Sunday, 23 November 1997

Pope Joan by Women's Circus, Nov 23, 1997

Pope Joan
By Women's Circus
At Russell St. Police Garage until Dec 6, 1997
Reviewed by Kate Herbert around Nov 22, 1997

If you were a convent gal you will understand how uproariously funny it is seeing 20 nuns teetering on another nun's bottom or upside down, skirt around her ears.

Such is the display of antics in the Women's Circus new production, Pope Joan. The remarkable new Artistic Director, Sarah Cathcart, has developed, through research, a physically based show which explores women and the Catholic religion: women as nuns, convent schoolgirls, witches and - yes - as Pope.
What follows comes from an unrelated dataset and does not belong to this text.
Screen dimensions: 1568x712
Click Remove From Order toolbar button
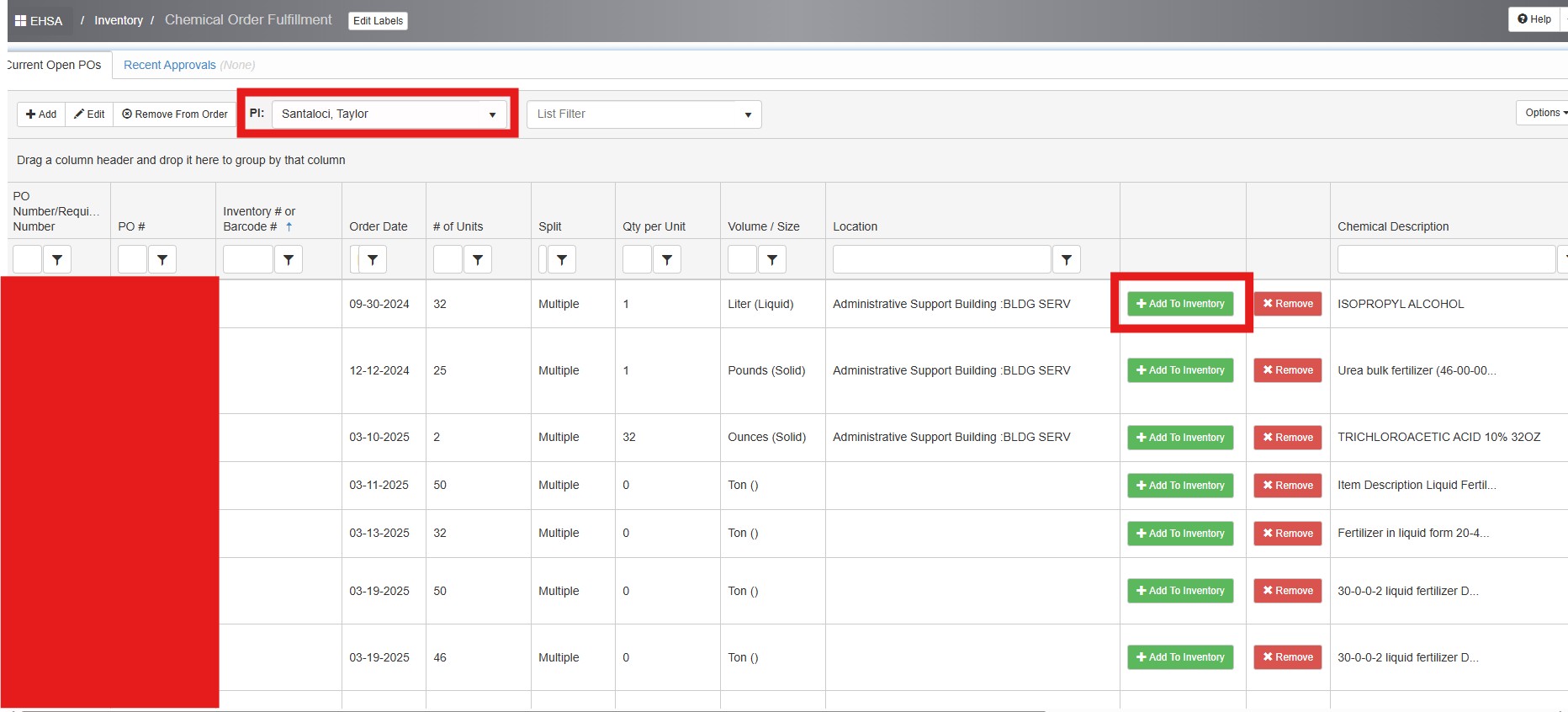[x=175, y=114]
Joan, a member of the Irish Brigidine order of nuns, was incarcerated for questioning the Bishop's edict that women must not celebrate the Eucharist or dance in the church because they are not made in the image of Christ: i.e. 'a bearded Jewish fisherman'.

Joan escaped to Athens then Rome with her lover, a monk. She became a scholar and, in her male guise, the favoured successor to Pope Leo in 853 AD. Unfortunately, the quirky tale goes, she gave birth outside the Colosseum and was stoned to death by angry mob of female-pope-haters.

Cathcart has adapted her own extraordinary performance style to create a deliciously witty and cunningly simple structure which highlights the range of skills of this enormous cast of amateur acrobats of all shapes, sizes and ages. There is a cohesion in this production which has been absent from previous Women's Circus shows. Joan's story is cleverly interwoven with anecdotes from a novitiate nun from the 1950's and from schoolgirls in a Wagga Wagga convent.

The delightful visuals and physical skills create a parallel narrative to the spoken personal stories. Groups of women provide symbolic action and imagery. One of the most powerful scenes depicted the burning of witches as tortured action on trapeze finishing with women dangling by their feet from ropes.

In addition to fifty actors, there is a live band and chorus which provide latin chants and evocative music under the direction of Kim Baston. The simple yet dramatic lighting, designed by Efterpi Soropos, takes advantage of the cavernous space of the Russell Street Garage.

Amanda Owen, Anni Davey (Circus Oz, Club Swing) amongst others women have trained the women. Some have been with the circus for its six years and others are novices but all are integrated into this wonderful community project which is based at the Footscray Community Arts Centre.